_Exercise task_.
Copy out, without any change, everything from the start of the rows down to and including the line that contains "Action: click(x=36, y=426)".

_Given data_.
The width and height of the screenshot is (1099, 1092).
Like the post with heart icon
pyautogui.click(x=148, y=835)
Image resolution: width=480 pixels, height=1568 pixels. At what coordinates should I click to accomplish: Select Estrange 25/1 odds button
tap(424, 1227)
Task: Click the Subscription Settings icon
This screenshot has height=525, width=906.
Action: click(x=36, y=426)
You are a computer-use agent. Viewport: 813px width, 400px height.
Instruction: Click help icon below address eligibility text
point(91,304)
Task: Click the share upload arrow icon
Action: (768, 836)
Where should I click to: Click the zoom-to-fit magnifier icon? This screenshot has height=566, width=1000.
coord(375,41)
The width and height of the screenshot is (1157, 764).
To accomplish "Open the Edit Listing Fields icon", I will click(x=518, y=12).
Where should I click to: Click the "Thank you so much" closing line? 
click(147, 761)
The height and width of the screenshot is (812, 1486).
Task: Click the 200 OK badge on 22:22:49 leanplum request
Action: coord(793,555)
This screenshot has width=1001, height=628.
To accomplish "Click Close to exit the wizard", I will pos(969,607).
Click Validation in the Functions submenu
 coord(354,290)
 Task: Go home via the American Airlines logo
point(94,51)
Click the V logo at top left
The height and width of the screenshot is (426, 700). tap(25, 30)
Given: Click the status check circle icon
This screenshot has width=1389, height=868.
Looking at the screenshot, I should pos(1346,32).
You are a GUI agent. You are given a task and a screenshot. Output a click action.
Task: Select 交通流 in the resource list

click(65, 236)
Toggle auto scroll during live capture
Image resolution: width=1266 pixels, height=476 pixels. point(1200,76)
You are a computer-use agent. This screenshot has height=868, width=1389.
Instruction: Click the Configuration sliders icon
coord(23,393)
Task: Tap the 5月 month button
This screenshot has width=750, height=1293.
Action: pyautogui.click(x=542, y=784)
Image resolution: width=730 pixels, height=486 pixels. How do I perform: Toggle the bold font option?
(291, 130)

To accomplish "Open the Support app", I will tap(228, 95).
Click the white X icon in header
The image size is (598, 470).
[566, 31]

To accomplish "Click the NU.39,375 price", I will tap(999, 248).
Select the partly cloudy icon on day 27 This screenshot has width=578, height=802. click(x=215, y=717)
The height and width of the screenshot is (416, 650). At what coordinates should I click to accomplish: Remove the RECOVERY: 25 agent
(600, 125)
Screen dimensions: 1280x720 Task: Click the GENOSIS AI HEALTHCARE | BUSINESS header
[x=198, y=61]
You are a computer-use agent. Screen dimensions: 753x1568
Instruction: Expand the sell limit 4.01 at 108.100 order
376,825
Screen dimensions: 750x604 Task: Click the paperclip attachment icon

_Answer below_.
The width and height of the screenshot is (1099, 1092).
Like the post with heart icon
pyautogui.click(x=148, y=835)
Image resolution: width=480 pixels, height=1568 pixels. At what coordinates should I click to accomplish: Select Estrange 25/1 odds button
tap(424, 1227)
Task: Click the Subscription Settings icon
This screenshot has height=525, width=906.
Action: click(x=36, y=426)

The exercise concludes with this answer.